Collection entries

········

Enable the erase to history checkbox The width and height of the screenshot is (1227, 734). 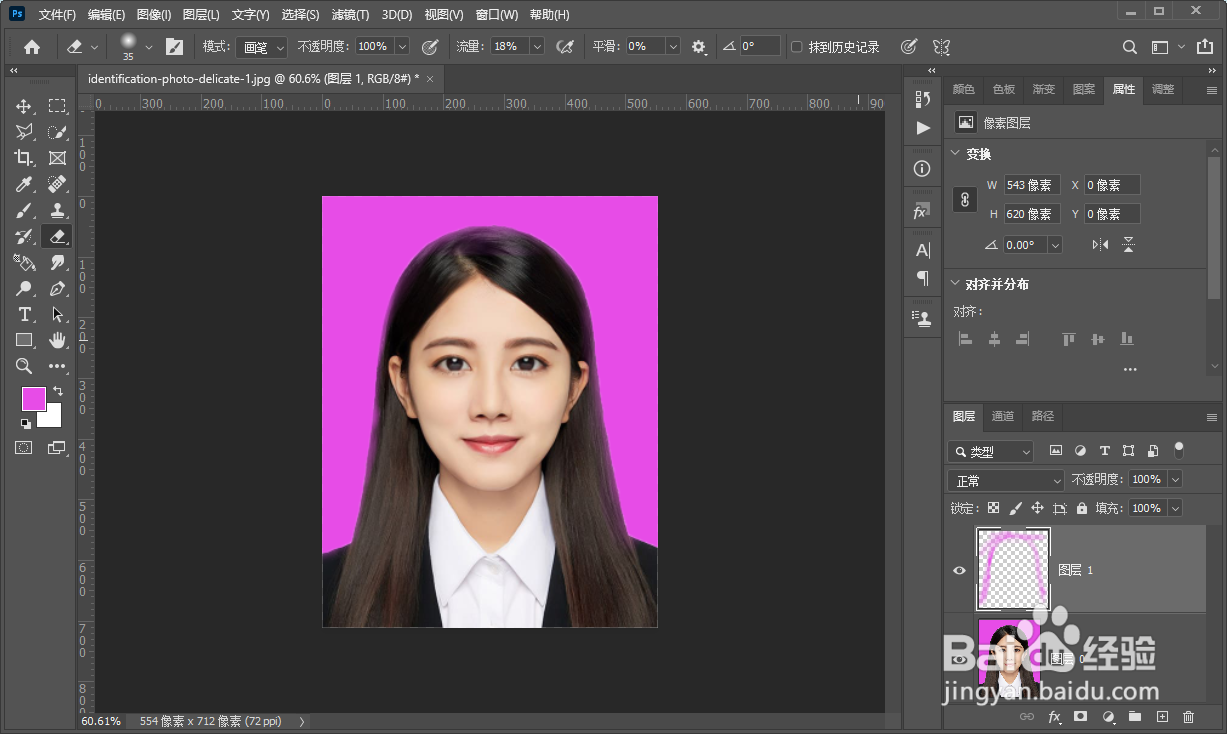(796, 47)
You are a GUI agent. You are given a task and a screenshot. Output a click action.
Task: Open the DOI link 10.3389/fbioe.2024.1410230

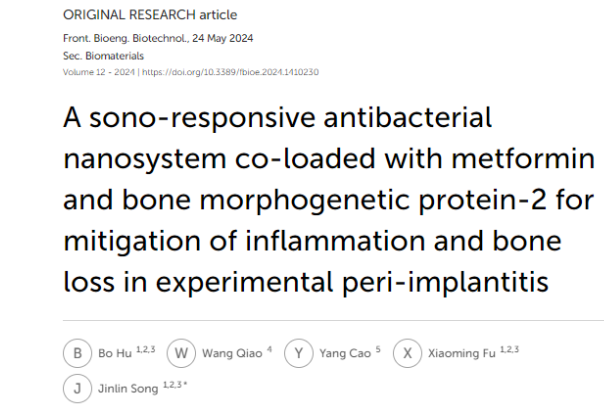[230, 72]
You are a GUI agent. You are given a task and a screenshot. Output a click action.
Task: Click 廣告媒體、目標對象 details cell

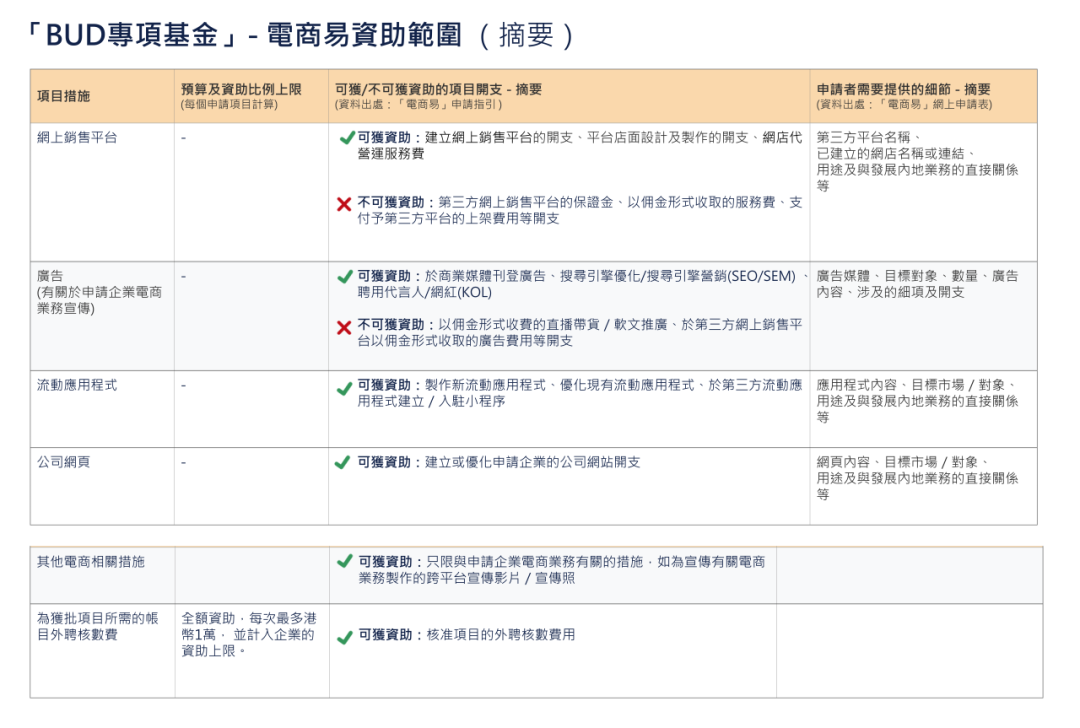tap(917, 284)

········

[Task] Find the line with "Task: Open the". Reproduce it and every line after it through the last line above exactly, leaving out the pictures.

[Answer to the problem]
Task: Open the DOI link 10.3389/fbioe.2024.1410230

[230, 72]
You are a GUI agent. You are given a task and a screenshot. Output a click action.
Task: Click 廣告媒體、目標對象 details cell

tap(917, 284)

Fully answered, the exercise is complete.